*** Block opens ***

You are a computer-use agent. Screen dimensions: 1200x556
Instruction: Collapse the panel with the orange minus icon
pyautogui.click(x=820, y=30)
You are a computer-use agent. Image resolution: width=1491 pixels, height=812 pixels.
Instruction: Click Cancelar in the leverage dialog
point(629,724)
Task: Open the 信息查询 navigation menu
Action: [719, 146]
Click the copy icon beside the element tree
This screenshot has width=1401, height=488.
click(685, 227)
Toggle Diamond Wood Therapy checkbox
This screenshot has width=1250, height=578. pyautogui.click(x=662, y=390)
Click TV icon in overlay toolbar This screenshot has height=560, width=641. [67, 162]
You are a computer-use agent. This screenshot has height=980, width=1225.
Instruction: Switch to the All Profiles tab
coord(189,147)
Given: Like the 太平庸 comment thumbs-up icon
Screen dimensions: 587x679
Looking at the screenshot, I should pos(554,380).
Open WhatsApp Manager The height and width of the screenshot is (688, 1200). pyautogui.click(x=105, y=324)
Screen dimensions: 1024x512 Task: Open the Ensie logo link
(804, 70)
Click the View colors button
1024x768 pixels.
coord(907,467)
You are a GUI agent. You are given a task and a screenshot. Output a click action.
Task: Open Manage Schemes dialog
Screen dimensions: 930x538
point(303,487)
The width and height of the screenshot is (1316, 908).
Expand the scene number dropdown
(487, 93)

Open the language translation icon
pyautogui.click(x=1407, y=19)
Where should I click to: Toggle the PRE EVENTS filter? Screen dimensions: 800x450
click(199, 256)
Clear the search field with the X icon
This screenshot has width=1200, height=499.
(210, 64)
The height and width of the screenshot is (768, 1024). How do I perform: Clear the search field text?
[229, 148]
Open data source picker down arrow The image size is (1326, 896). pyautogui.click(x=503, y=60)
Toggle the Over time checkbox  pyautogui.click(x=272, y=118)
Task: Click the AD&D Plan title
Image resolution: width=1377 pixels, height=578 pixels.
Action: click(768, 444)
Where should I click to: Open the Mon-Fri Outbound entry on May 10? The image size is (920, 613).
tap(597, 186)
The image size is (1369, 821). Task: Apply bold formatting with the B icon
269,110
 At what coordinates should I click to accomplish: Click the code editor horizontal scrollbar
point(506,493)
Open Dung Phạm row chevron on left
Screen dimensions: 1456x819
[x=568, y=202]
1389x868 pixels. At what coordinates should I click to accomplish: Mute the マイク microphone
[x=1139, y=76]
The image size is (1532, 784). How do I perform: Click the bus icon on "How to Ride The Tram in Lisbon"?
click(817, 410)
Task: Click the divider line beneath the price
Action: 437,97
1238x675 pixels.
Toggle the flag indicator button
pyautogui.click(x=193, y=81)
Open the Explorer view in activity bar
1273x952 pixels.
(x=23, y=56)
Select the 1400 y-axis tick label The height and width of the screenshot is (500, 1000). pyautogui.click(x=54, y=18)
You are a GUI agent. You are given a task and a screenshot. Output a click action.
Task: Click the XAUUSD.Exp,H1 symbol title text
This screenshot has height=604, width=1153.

*** Block closes ***

Your whole answer should be one number, the count of lines in the records that hold "computer".

3